Normally, the national party platform is carefully written by behind the scenes players who are more concerned with crafting an appropriate document that clearly states the party's core beliefs and objectives, but leaves room for a humane and, you know, sane interpretation. Not true this year.
In a sign of the party having become completely unhinged by radicals hammering down the doors, the GOP has solicited the services of Tony Perkins, leader of the Southern Poverty Law Center certified hate group The Family Research Council. The SPLC identifies several characteristics of the FRC, including its determination to force gays and lesbians to undergo medically and psychologically disreputable "reparative therapy" in an effort to change their sexual orientation. The FRC also continues to disseminate fear and stoke the fires of hate against gays by making the claim that gay men are more likely to be pedophiles, despite scientific evidence to the contrary.

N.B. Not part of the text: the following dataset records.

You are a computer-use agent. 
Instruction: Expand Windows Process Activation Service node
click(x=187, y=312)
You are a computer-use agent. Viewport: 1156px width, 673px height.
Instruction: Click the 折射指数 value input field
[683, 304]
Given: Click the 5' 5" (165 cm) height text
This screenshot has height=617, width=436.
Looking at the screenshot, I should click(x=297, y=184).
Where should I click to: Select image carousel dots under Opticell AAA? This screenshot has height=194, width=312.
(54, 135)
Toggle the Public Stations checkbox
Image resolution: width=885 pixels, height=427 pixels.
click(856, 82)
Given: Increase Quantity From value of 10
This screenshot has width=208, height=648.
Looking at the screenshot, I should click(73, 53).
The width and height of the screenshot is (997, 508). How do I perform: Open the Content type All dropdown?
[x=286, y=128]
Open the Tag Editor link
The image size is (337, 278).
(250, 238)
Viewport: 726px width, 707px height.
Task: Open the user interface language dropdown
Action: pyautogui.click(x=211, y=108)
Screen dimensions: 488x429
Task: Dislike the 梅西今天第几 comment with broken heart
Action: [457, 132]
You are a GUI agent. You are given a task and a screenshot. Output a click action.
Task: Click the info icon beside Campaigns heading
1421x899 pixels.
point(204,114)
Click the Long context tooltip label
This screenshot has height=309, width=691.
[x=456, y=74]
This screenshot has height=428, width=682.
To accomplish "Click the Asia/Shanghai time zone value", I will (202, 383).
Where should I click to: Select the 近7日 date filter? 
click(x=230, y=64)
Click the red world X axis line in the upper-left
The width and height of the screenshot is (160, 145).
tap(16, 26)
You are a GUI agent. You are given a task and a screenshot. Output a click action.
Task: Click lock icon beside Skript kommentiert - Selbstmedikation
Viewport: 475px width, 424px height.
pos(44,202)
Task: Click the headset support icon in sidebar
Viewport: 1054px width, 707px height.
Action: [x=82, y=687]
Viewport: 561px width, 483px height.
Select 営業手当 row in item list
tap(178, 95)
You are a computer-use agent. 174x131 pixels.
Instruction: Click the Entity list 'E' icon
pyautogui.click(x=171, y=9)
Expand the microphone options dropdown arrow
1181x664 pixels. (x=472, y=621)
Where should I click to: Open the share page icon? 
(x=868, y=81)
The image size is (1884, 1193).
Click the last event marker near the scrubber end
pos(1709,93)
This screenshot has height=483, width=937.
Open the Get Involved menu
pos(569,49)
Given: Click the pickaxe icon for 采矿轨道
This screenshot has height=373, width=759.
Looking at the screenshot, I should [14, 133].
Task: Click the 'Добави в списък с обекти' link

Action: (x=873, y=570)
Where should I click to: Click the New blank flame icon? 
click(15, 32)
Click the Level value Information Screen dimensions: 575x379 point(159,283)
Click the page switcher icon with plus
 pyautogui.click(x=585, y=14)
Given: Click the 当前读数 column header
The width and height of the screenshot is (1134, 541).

For some perspective, this designation puts the newest architects of the GOP's 2012 platform in league with other hate groups like the Aryan Nation, the Ku Klux Klan, the Nation of Islam, and Skinheads. In fact, Perkins has personal ties to some of those groups. It's not just anti-gay hate that Perkins has cast his lot in with over the years.
Aside from anti-gay activism, Perkins, while a reserve police officer in Baton Rouge during 1992, refused to report an illegal conspiracy by antiabortion activists to commit violence at an abortion clinic. He was suspended from duty in 1992, and quit the reserve force after openly criticizing the department. Then, there's this:
In 1996, while managing the U.S. Senate campaign of Woody Jenkins against Mary Landrieu, Perkins paid $82,500 to use the mailing list of former Klan chieftain David Duke. The campaign was fined $3,000 (reduced from $82,500) after Perkins and Jenkins filed false disclosure forms in a bid to hide their link to Duke. Five years later, on May 17, 2001, Perkins gave a speech to the Louisiana chapter of the Council of Conservative Citizens (CCC), a white supremacist group that has described black people as a “retrograde species of humanity.” Perkins claimed not to know the group’s ideology at the time, but it had been widely publicized in Louisiana and the nation, because in 1999 — two years before Perkins’ speech to the CCC — Senate Majority Leader Trent Lott had been embroiled in a national scandal over his ties to the group. GOP chairman Jim Nicholson then urged Republicans to avoid the CCC because of its “racist views.”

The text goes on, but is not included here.